France and Ireland in the Public Imagination


Edited by Benjamin Keatinge and Mary Pierse

Oxford: Peter Lang

269 pp. | ISBN 978-3-0343-1747-4 | £40.00

This engaging collection of essays considers the cultural complexities of the Franco-Irish relationship in song and story, image and cuisine, novels, paintings and poetry. It casts a fresh eye on public perceptions of the historic bonds between Ireland and France, revealing a rich variety of contact and influence. Controversy is not shirked, whether on the subject of Irish economic decline or reflecting on prominent, contentious personalities such as Ian Paisley and Michel Houellebecq. Contrasting ideas of the popular and the intellectual emerge in a study of Brendan Kennelly; recent Irish tribunals are analysed in the light of French cultural theory; and familiar renditions of Franco-Irish links are re-evaluated against the evidence of newspaper and journal accounts.

Drawing on the disciplines of history, art, economics and literature, and dipping into the good wines of France and Ireland, the book paints a fascinating picture of the relationship between the two countries over three dramatic centuries.

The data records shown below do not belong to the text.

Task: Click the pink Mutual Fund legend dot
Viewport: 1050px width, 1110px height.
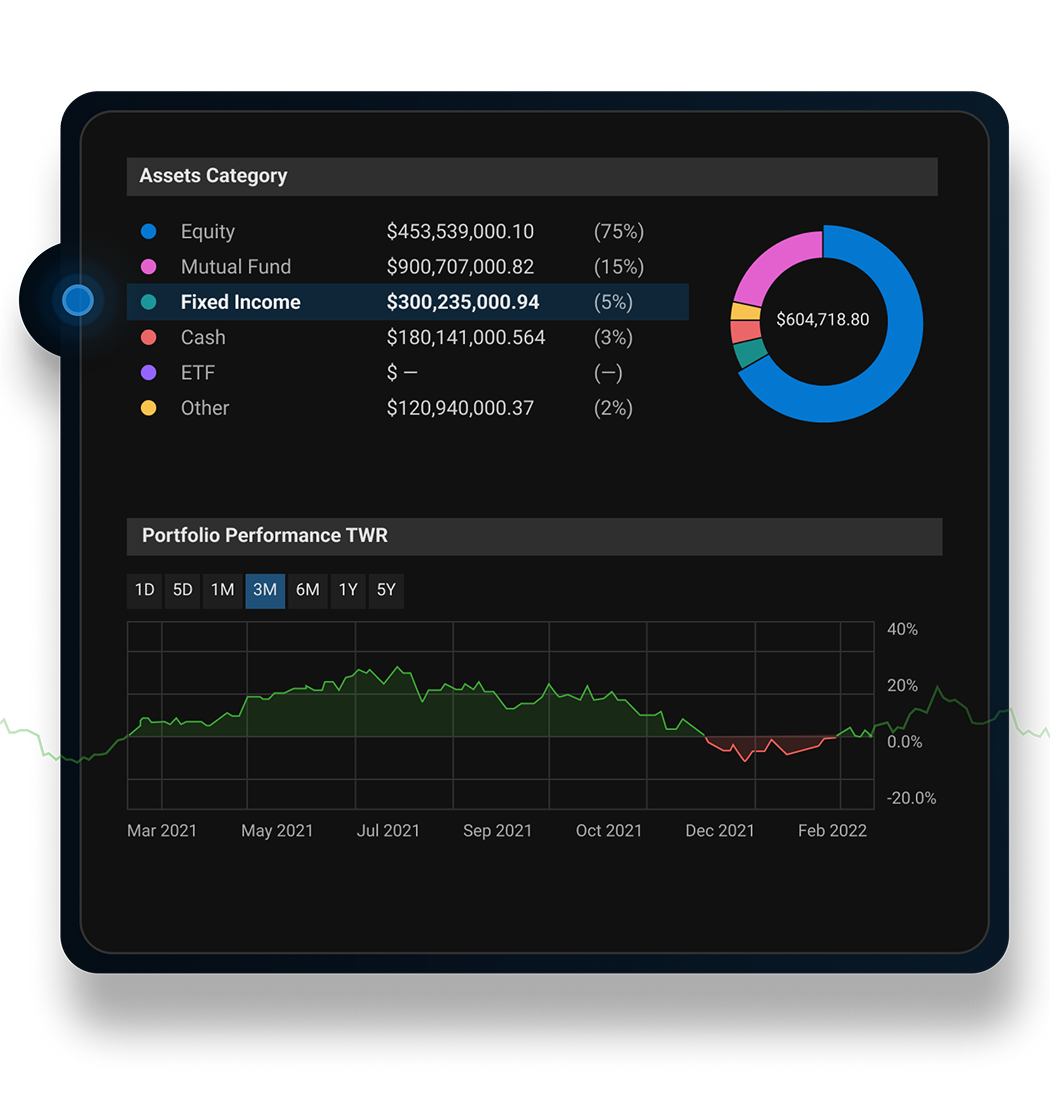Action: [150, 266]
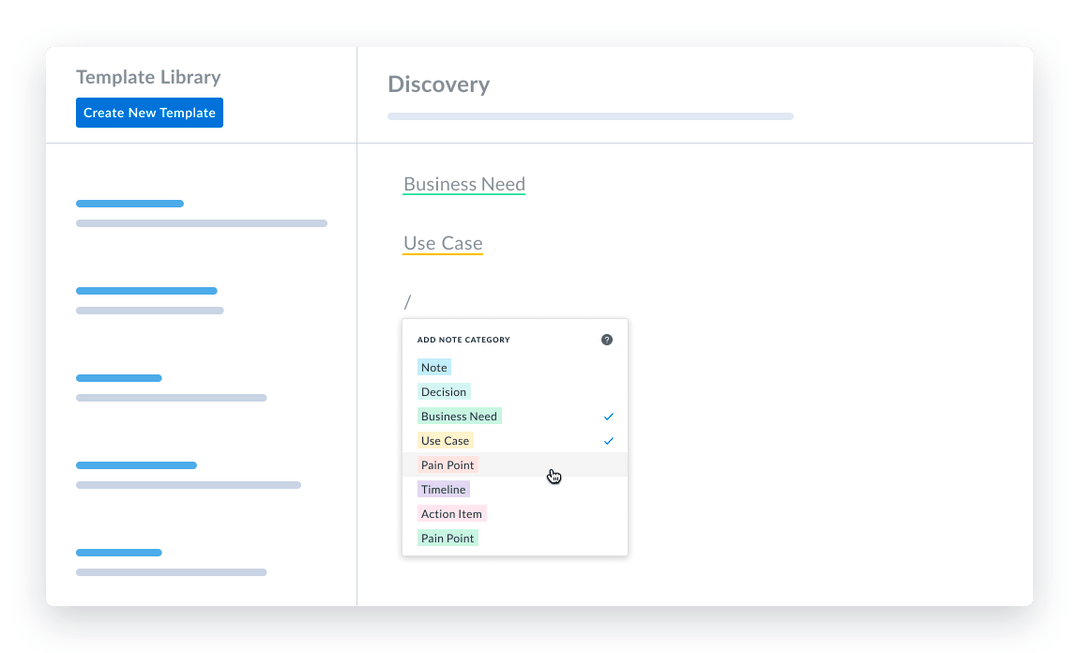1080x653 pixels.
Task: Uncheck the Use Case category checkmark
Action: (x=608, y=440)
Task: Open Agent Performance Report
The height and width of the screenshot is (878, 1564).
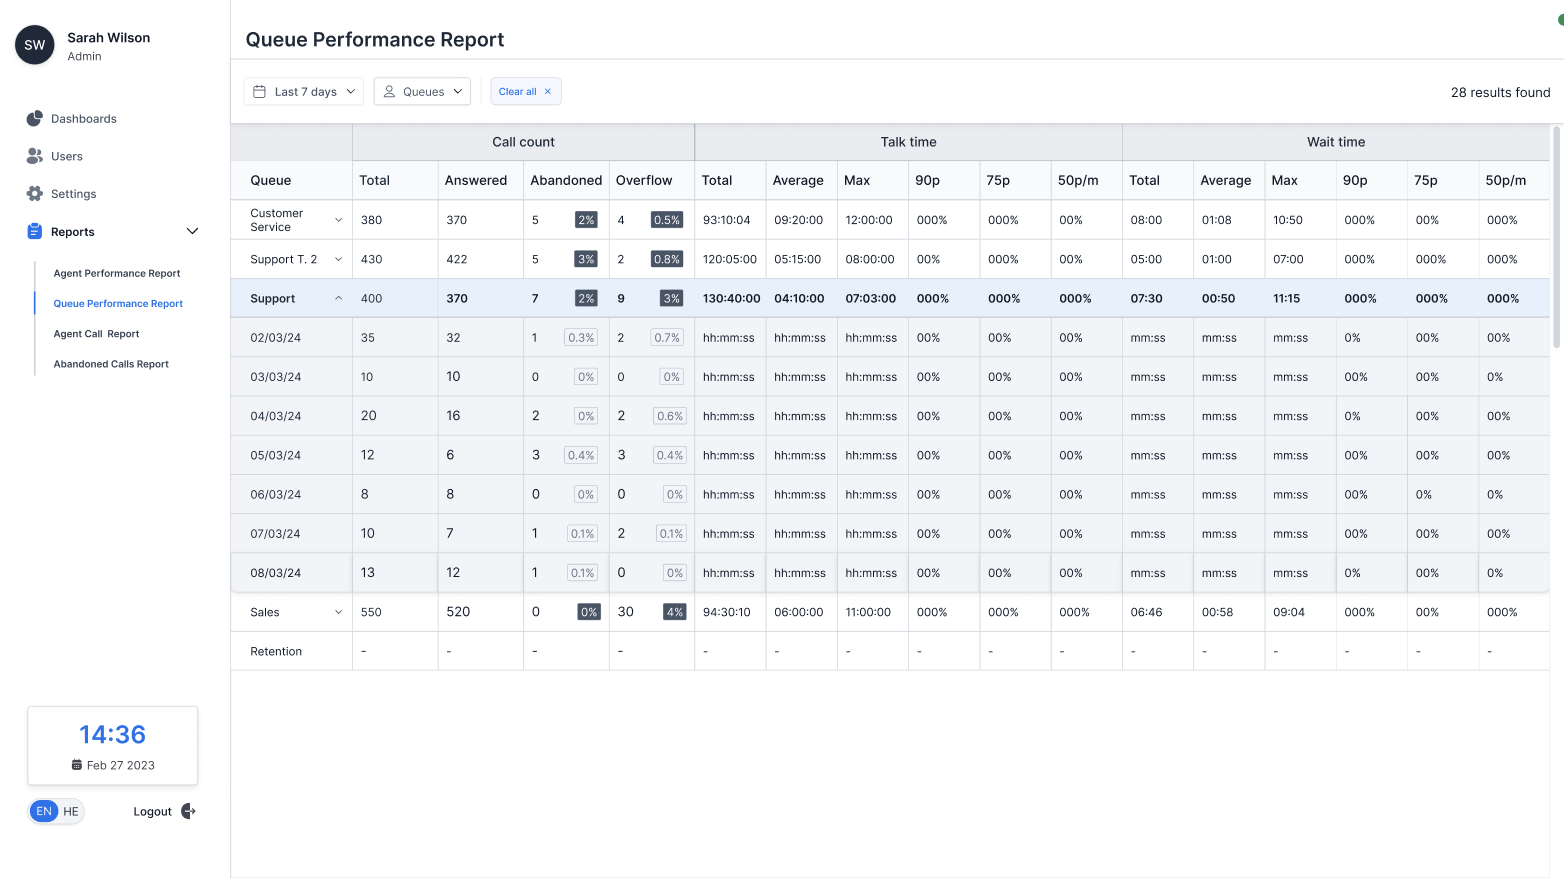Action: click(x=117, y=273)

Contents: Pierre Joannon: The Influence of France on Ireland: Myth or Reality? – Mary Pierse: Seeing France: Varying Irish Perceptions at the Fin de Siècle – Anne Goarzin: Attractive Marginality: Irish Painters in Brittany in the 1880s – Michèle Milan: For the People, the Republic and the Nation: Translating Béranger in Nineteenth-Century Ireland – Michel Brunet: ‘On the barricades’: John Montague’s Imaginary Representation of May ’68 in The Pear is Ripe – Karine Deslandes: Ian Paisley: Generating French Perceptions of an Ulster Loyalist Leader – Eamon Maher: The Enfant Terrible of French Letters: Michel Houellebecq – Eugene O’Brien: Towards an Irish Republic: Cultural Critique and an Alternative Paradigm – Benjamin Keatinge: ‘So much depends on a TV appearance’: Popular and Performative Aspects of the Poetry of Brendan Kennelly – Conor Farnan: Chagall, Balthus, Picasso, Lascaux: French Influences on Paul Durcan’s Engagement with the Irish Public Imagination – Dorothy Cashman: French Boobys and Good English Cooks: The Relationship with French Culinary Influence in Eighteenth- and Nineteenth-Century Ireland – Tara McConnell: Ireland in the Georgian Era: Was There Any Kingdom in Europe So Good a Customer at Bordeaux? – Brian Murphy: Exporting a ‘Sense of Place’: Establishment of Regional Gastronomic Identity Beyond National Borders.